= Porostromata =

Trace fossil

"Porostromata" is an antiquated form taxon that refers to fossil cyanobacteria. The term porostromate is also used as a descriptor of textures and microstructure of stromatolites and oncolites which contain tubules or other cellular structures.

The group was defined by Pia (1927) as containing calcareous algae bearing calcified tubules; these may run parallel to the growth surface as in Girvanella, Sphaerocodium or perpendicular, as in Hedstroemia, Ortonella, and Mitcheldaenia; however, in 1937 Pia restricted the group to only Girvanella and Sphaerocodium, placing the other genera in the Codiaceae. In reality it seems that most or all of the species included in "Porostromata" represent fossils of cyanobacteria.
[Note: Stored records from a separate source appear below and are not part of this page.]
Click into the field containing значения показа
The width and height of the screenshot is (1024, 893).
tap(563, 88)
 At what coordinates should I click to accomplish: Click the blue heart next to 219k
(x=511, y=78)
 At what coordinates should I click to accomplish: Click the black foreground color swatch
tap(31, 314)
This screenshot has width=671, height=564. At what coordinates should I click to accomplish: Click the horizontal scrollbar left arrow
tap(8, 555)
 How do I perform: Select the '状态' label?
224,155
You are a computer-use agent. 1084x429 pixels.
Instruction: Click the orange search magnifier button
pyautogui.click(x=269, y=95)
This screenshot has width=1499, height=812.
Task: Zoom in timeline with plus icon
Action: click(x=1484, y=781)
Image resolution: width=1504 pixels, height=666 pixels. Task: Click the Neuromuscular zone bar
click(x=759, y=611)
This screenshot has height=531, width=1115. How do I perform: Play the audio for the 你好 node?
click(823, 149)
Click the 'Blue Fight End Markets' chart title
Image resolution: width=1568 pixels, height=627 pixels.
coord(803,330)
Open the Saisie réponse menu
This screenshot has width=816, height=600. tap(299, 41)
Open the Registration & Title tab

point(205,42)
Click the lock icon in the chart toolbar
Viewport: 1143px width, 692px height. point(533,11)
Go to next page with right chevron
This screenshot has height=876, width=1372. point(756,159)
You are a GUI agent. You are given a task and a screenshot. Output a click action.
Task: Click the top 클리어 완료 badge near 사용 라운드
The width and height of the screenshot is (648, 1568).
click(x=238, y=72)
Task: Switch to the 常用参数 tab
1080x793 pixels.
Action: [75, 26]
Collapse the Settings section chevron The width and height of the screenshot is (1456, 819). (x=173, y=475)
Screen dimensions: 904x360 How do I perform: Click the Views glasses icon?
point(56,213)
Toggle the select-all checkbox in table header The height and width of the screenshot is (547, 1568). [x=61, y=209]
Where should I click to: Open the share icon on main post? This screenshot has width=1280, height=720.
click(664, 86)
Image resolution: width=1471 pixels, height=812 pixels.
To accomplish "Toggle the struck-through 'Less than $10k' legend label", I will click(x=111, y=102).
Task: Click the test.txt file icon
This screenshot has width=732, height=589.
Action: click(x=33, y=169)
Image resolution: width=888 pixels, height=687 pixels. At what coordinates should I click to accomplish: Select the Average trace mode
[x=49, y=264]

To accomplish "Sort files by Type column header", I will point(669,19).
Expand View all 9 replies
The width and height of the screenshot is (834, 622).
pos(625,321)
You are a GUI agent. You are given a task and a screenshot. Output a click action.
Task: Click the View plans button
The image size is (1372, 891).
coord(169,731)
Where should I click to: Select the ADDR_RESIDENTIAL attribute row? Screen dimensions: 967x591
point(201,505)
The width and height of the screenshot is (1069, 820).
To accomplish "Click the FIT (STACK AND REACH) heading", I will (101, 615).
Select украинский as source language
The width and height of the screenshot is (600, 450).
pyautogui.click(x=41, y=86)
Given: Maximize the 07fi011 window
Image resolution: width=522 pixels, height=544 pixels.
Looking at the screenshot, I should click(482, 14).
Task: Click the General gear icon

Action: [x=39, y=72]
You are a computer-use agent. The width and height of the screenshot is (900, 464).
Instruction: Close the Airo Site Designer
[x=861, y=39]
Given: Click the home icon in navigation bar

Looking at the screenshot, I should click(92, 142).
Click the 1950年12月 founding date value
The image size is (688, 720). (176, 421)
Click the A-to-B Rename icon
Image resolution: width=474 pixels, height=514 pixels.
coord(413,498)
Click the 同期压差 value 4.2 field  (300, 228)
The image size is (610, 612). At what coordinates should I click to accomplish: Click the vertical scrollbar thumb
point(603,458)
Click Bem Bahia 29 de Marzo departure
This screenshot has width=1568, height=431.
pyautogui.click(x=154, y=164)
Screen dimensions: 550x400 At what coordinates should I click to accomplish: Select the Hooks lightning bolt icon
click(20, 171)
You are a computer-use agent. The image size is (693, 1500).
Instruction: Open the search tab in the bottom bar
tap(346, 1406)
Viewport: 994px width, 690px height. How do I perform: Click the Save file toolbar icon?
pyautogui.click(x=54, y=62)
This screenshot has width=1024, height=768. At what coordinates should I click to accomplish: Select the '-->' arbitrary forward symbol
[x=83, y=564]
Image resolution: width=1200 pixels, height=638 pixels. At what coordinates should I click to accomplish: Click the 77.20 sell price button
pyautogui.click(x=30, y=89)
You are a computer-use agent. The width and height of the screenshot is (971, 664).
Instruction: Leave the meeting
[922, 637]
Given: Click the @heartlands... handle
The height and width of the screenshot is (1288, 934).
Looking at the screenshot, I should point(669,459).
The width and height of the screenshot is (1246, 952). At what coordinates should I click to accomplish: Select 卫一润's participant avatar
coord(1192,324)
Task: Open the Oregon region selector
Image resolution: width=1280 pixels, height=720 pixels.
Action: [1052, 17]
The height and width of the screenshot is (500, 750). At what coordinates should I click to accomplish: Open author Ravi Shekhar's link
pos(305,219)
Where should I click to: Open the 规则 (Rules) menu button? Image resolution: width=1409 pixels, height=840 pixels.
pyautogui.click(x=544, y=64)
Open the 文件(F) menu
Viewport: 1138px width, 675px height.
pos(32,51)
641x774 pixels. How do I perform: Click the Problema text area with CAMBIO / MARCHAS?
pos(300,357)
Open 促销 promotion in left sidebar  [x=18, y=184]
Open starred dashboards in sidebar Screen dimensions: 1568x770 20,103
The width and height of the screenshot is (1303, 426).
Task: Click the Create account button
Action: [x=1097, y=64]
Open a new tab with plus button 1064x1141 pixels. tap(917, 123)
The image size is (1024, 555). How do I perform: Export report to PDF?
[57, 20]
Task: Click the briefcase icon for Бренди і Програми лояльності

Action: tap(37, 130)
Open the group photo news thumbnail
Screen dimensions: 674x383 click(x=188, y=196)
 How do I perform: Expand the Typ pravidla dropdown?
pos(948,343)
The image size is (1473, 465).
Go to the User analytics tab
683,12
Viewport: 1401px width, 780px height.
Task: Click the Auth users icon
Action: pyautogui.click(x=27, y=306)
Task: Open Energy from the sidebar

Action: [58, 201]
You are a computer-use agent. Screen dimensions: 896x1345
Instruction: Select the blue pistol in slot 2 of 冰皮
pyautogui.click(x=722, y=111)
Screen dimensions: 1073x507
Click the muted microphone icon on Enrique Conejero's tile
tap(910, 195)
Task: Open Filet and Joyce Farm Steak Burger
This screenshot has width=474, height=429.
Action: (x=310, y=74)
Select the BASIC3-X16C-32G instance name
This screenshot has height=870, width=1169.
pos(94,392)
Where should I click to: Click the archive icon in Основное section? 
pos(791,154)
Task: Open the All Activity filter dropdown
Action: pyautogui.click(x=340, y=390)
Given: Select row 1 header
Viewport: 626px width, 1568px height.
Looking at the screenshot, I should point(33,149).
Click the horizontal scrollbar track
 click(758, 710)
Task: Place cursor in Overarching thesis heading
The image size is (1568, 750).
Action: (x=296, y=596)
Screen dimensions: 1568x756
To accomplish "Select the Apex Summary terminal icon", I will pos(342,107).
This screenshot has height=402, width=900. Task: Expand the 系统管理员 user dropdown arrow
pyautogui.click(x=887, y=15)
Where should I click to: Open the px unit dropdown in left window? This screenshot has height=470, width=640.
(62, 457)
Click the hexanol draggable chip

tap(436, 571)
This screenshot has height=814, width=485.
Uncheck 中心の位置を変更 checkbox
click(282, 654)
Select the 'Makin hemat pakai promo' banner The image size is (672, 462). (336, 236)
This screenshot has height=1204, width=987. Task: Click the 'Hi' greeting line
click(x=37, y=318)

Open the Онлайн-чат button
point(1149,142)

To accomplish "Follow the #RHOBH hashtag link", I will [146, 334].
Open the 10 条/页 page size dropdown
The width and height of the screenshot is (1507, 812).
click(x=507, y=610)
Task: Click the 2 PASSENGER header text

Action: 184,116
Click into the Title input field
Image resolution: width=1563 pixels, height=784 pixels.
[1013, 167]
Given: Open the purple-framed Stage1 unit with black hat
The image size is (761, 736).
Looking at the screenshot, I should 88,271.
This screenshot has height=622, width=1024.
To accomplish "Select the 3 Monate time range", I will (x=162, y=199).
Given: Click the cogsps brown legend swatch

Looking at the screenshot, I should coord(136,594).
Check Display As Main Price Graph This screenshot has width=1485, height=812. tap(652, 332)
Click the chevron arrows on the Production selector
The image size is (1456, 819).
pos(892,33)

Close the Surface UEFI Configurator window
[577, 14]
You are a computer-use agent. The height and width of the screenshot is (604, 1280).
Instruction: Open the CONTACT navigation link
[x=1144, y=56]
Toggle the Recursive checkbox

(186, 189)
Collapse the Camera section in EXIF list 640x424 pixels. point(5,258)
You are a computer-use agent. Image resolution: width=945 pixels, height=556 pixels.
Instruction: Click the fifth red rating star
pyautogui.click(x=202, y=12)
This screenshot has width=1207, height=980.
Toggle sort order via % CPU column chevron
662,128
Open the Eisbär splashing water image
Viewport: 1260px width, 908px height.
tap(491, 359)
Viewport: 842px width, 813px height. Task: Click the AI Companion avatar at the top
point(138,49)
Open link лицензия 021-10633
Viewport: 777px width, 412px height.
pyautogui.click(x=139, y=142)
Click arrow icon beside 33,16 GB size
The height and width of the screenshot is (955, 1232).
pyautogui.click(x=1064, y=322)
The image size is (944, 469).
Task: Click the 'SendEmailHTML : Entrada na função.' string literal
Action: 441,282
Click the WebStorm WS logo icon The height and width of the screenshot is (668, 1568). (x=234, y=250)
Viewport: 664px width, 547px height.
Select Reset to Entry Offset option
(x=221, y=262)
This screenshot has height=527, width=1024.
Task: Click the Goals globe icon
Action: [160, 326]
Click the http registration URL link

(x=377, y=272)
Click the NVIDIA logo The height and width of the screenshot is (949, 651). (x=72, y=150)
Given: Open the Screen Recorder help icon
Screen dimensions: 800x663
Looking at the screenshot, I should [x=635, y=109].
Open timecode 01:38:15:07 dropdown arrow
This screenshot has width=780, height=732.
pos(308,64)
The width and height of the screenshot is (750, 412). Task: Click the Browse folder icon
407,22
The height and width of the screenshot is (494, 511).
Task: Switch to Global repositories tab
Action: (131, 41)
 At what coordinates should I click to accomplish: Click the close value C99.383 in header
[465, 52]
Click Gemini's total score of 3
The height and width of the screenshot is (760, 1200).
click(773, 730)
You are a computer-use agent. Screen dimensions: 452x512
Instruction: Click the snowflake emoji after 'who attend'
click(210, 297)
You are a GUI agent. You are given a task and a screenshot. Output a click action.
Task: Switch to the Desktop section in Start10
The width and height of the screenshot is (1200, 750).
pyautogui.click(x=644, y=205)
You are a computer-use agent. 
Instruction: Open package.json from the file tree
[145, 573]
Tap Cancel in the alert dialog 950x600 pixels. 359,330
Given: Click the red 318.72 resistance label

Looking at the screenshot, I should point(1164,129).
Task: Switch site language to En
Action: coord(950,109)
Monty (1981) advocated continued use of porostramata in an informal sense to describe a habit and structure of bacterial colonies, rather than in a taxonomic sense. He defined a "porostromate" microstructure as follows:"Porostromate microstructures are defined by the growth of loose or tangled, vertical, flabellate or flat-lying, straight or sinuous calcified filaments or threads, or even of calcified unicells."Porostromate stromatolites and oncolites are mostly absent throughout the Proterozoic, with calcified filaments apparently first appearing in the uppermost Precambrian. They then persist throughout the entire Phanerozoic, though from the Eocene and beyond they are only known from freshwater environments.

Stromatolites and oncolites not bearing clear cellular structures are referred to as "spongiostromate"; throughout geologic history they seem to have always vastly outnumbered porostromate forms.